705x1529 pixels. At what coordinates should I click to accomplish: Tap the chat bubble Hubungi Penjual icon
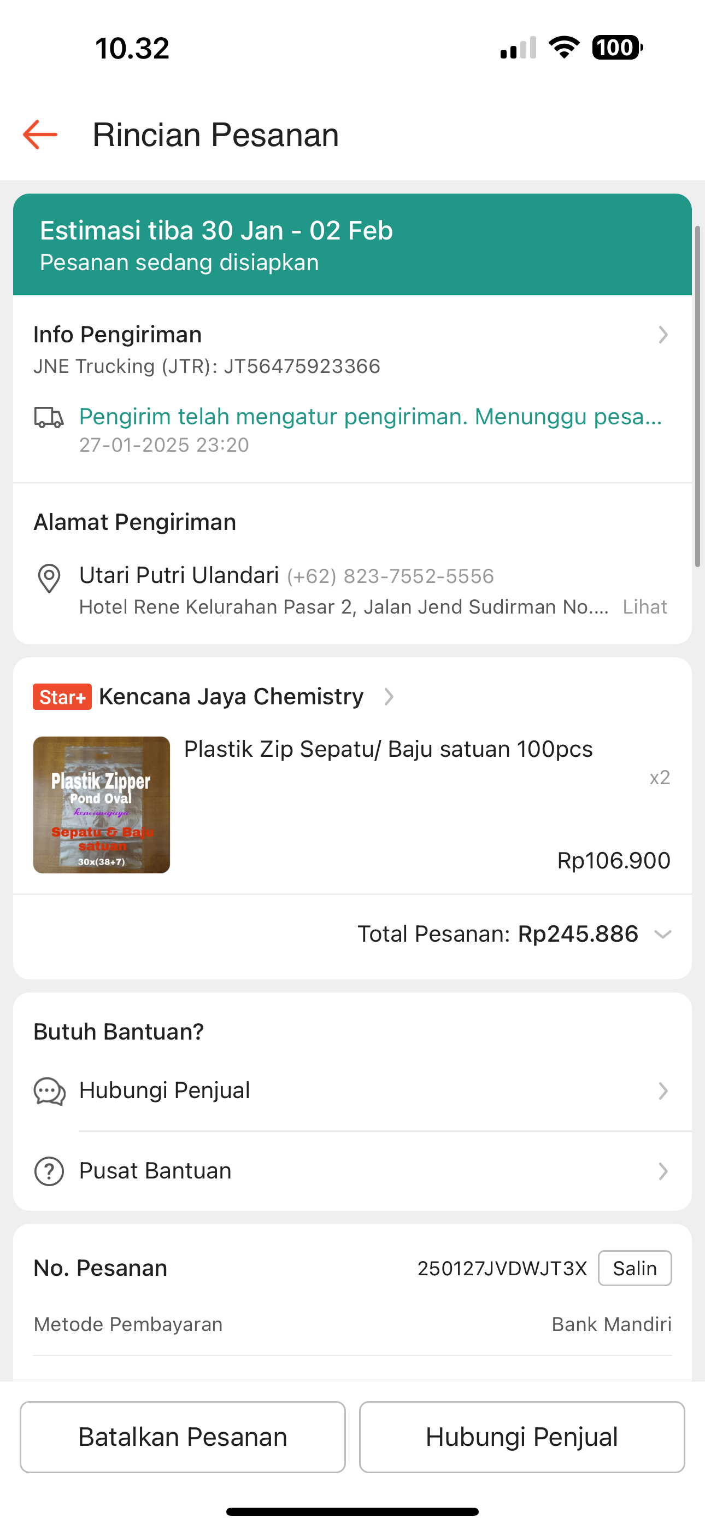49,1091
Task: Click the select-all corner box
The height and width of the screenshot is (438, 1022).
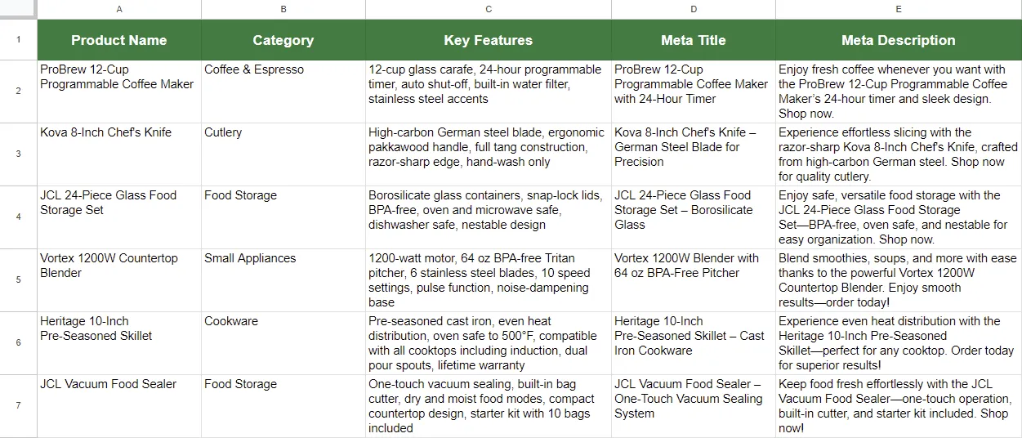Action: pos(18,9)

******************************

• **WHAT TO DO**: Copy every line of the listing above word for word, leaving out the pictures.

• **FINAL RESULT**:
705x1529 pixels. At what coordinates should I click to accomplish: Tap the chat bubble Hubungi Penjual icon
49,1091
Task: Click the select-all corner box
The height and width of the screenshot is (438, 1022).
Action: pos(18,9)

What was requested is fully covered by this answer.